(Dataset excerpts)
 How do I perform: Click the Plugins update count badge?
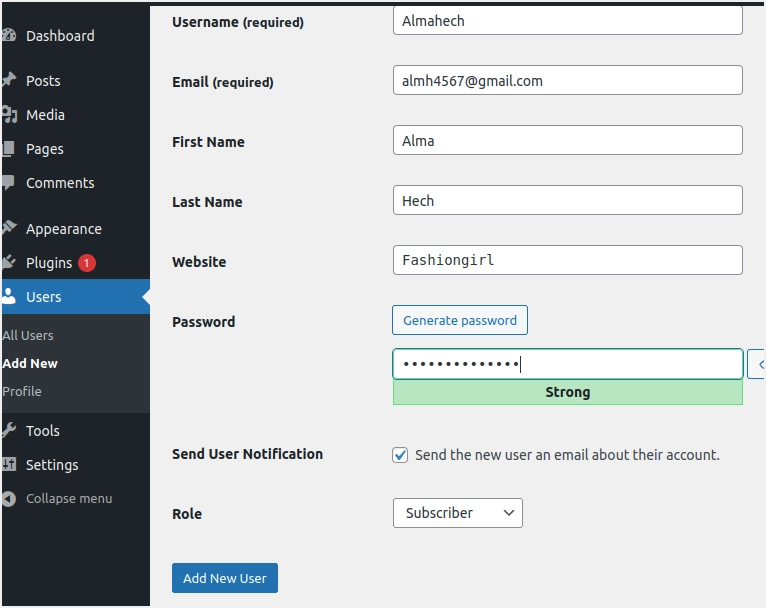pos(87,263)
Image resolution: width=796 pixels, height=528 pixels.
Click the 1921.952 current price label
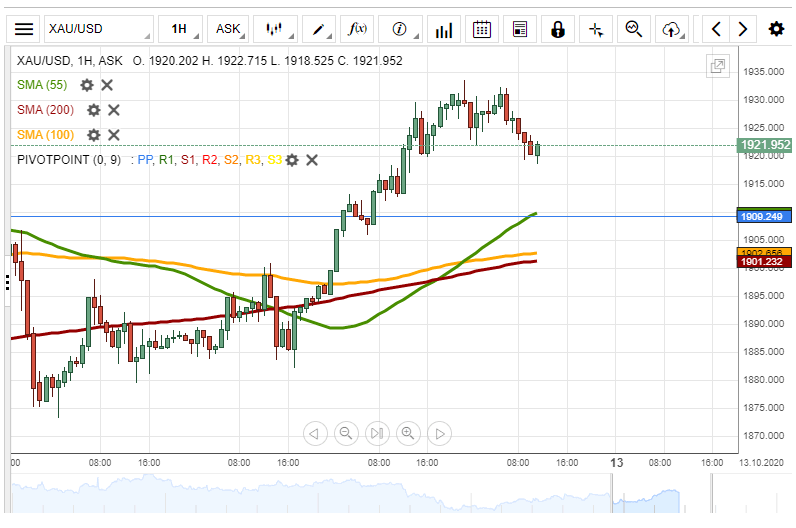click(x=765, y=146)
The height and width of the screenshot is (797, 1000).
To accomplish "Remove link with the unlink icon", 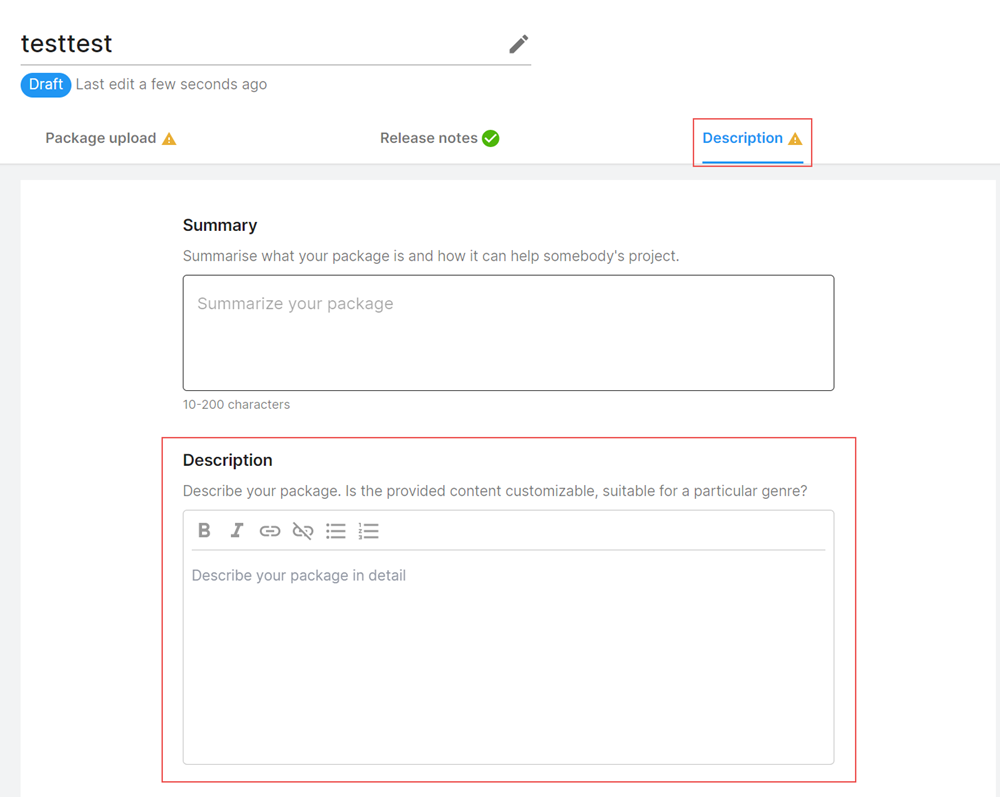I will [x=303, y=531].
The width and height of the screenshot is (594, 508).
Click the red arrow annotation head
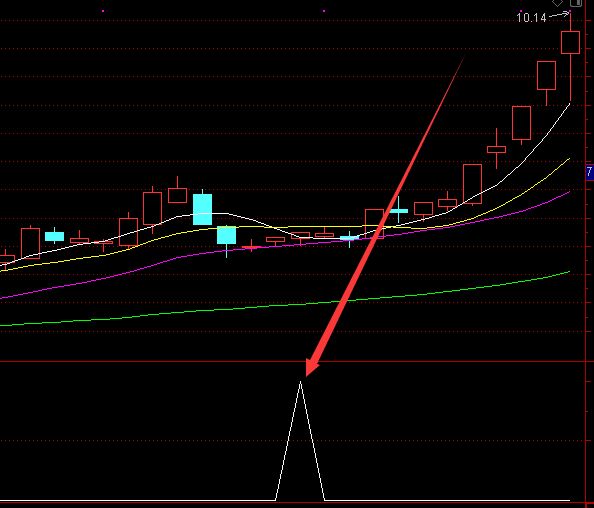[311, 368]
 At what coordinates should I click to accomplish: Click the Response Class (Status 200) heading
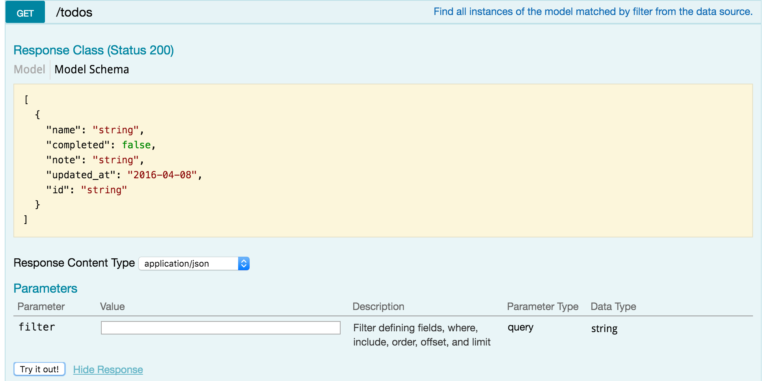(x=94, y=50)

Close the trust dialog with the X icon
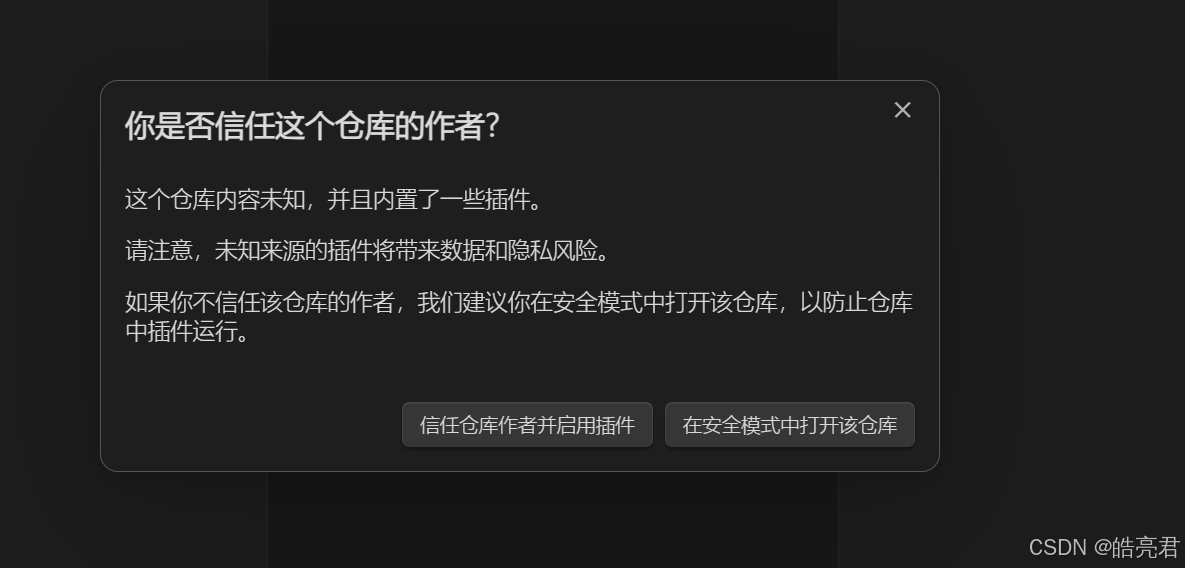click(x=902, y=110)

▸ **Required work**
Write down how many lines in the data contain "width". Add nothing else.

▸ **Answer space**
3